• **Excerpted passage**
☆ ☆ ☆ ☆

Company Culture: Use the Force

What’s your company’s culture?

The word culture is a hot term in business and for good reason.  Creating a company culture allows everyone to be on the same page and establishes a strong sense of community within your organization.

But a culture of a company isn’t a bunch of words placed in a strategic plan and laid to the side to review once every 12 – 18 months.  Think of it like “The Force” in Star Wars.

Obi_WanIn the words of Obi Wan:

The Force is what gives a Jedi his power. It’s an energy field created by all living things. It surrounds us…it binds the galaxy together.”

Lay the Groundwork: Learn About the Force

In Star Wars, The Jedi answered to the Jedi Council.  The Council laid out the purpose of the Jedi and reinforced the values of using the Force for good, not evil.  As mentioned before, everyone has to be on the same page.  Similar to the Jedi Council, this starts with the top of your organization and must work its way throughout the company.  Three keys to laying a strong foundation are:

  • Vision Statement:  This must be a quick statement that visualizes what your company is and, more importantly, what your company wants to achieve long-term.

☆ ☆ ☆ ☆

• **Supplied data**
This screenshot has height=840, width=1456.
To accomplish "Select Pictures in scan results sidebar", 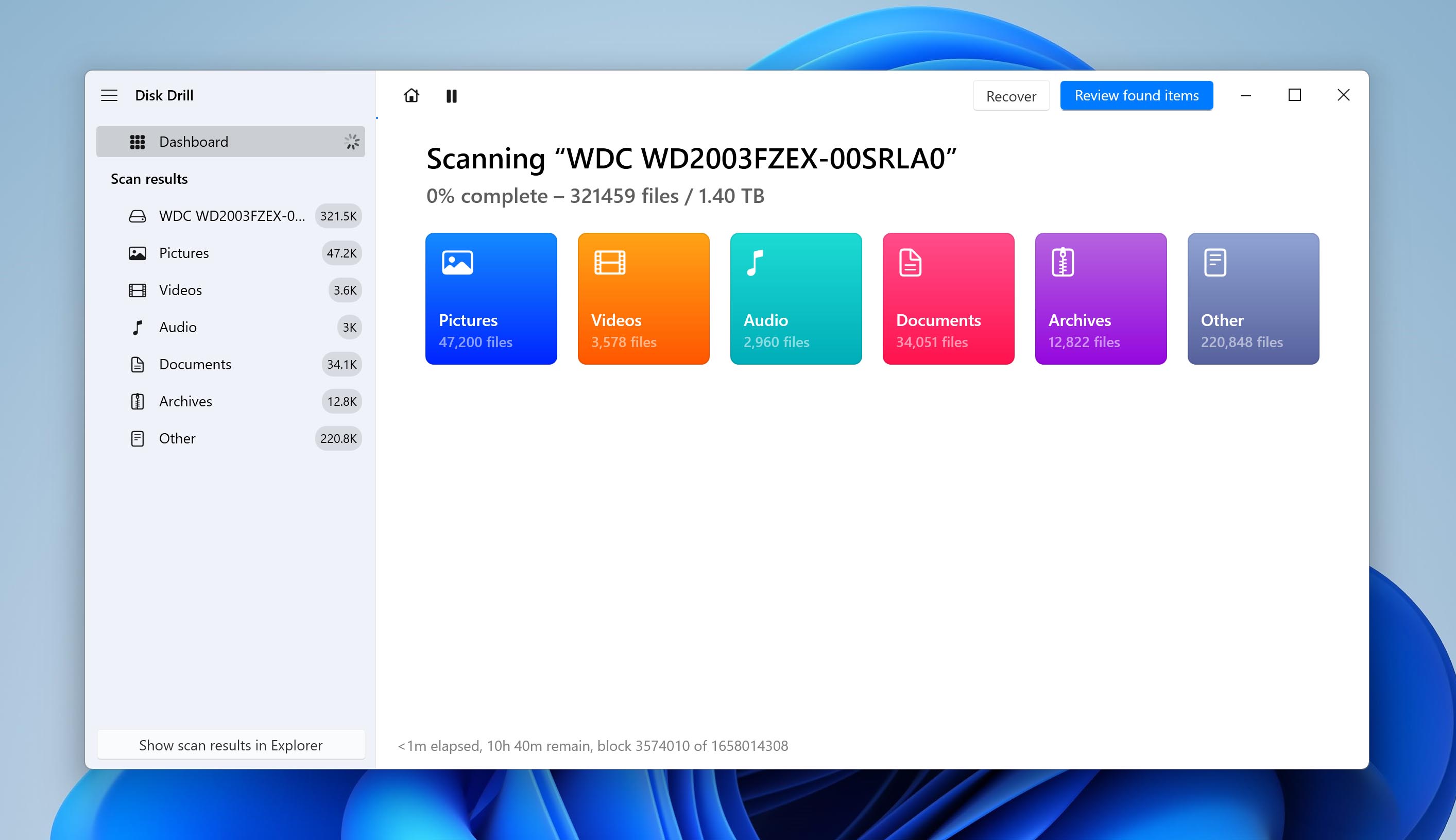I will point(183,253).
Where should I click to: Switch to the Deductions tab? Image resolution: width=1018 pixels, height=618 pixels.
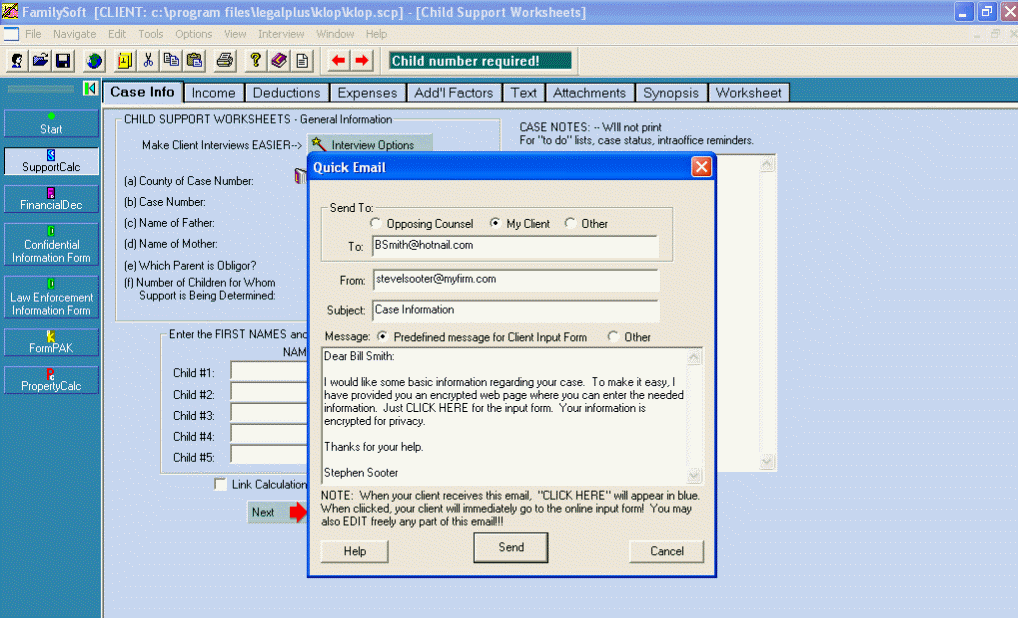point(286,92)
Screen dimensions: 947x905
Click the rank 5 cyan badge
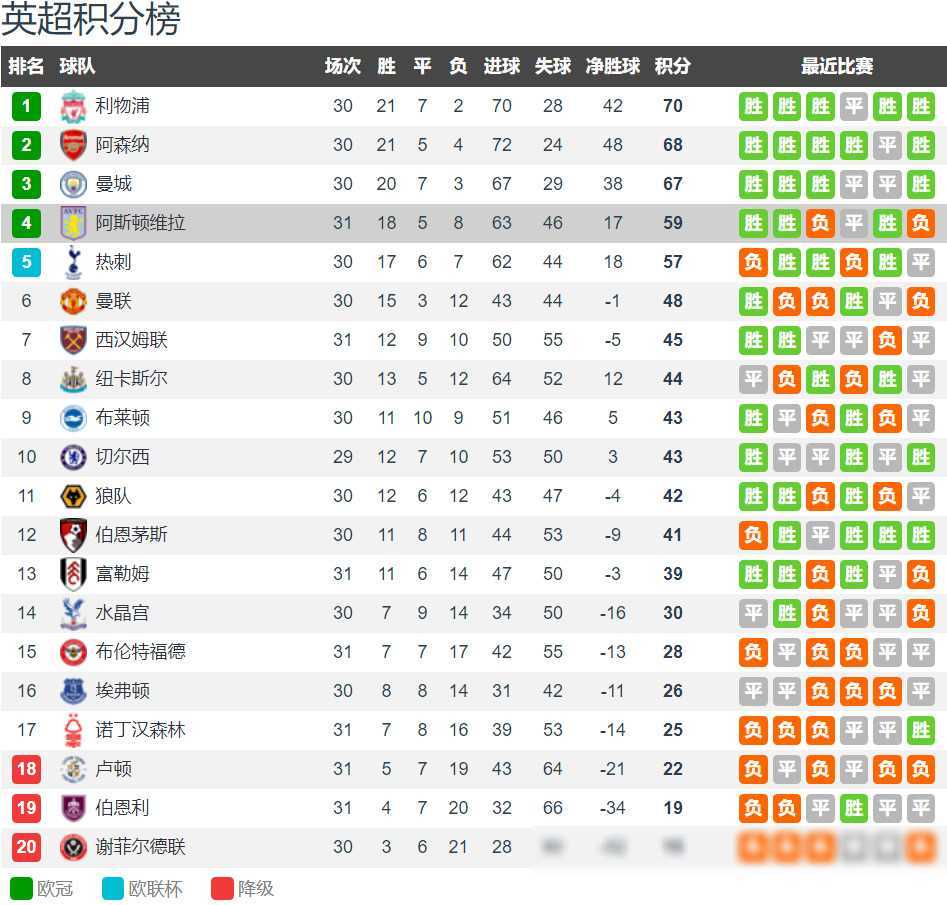coord(26,262)
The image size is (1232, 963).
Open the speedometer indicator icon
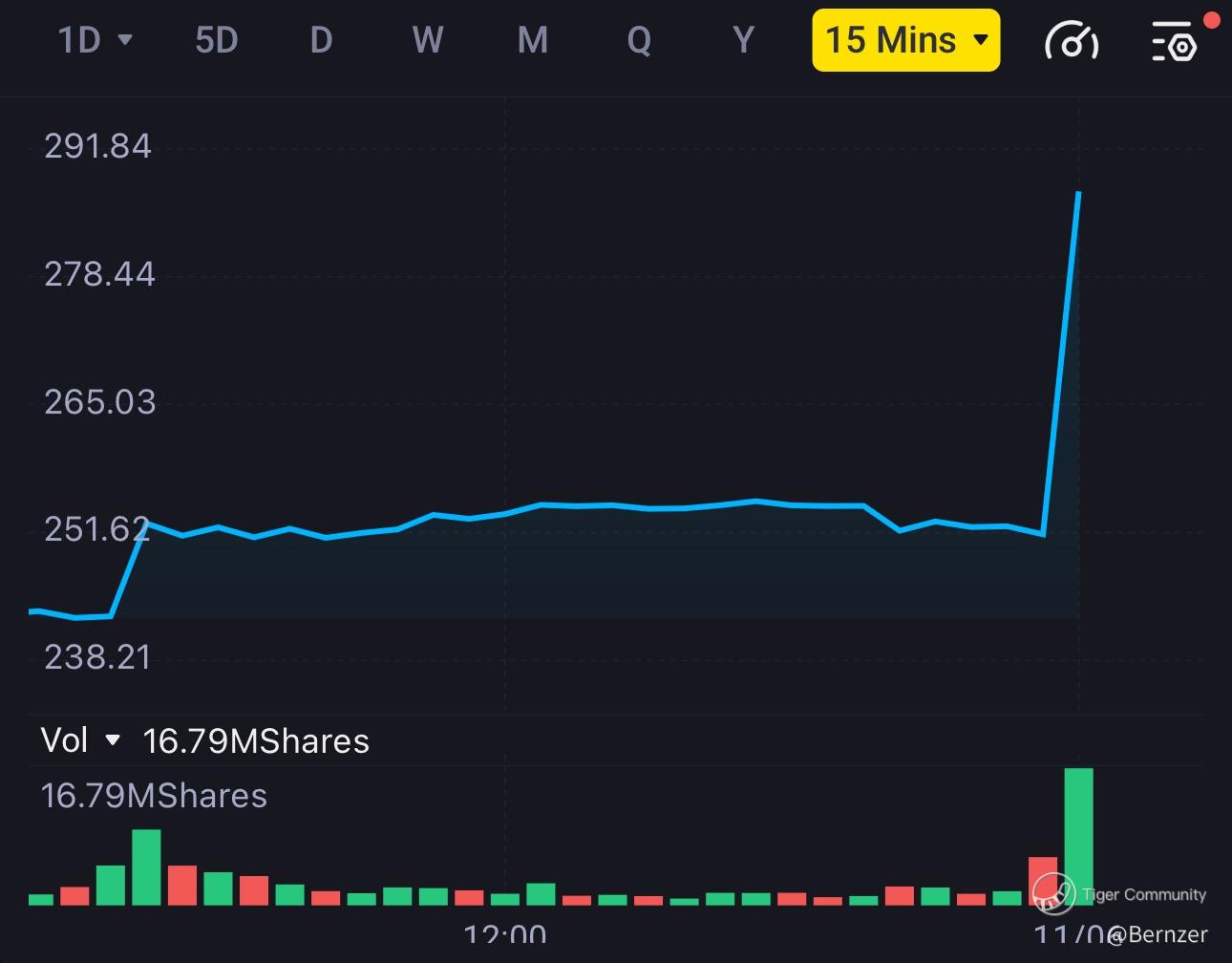click(1072, 41)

☆ ☆ ☆ ☆

• **Exercise prompt**
Transcribe the stretch of the company culture post above from "But a culture" through "in Star Wars.".

• **Output below**
But a culture of a company isn’t a bunch of words placed in a strategic plan and laid to the side to review once every 12 – 18 months.  Think of it like “The Force” in Star Wars.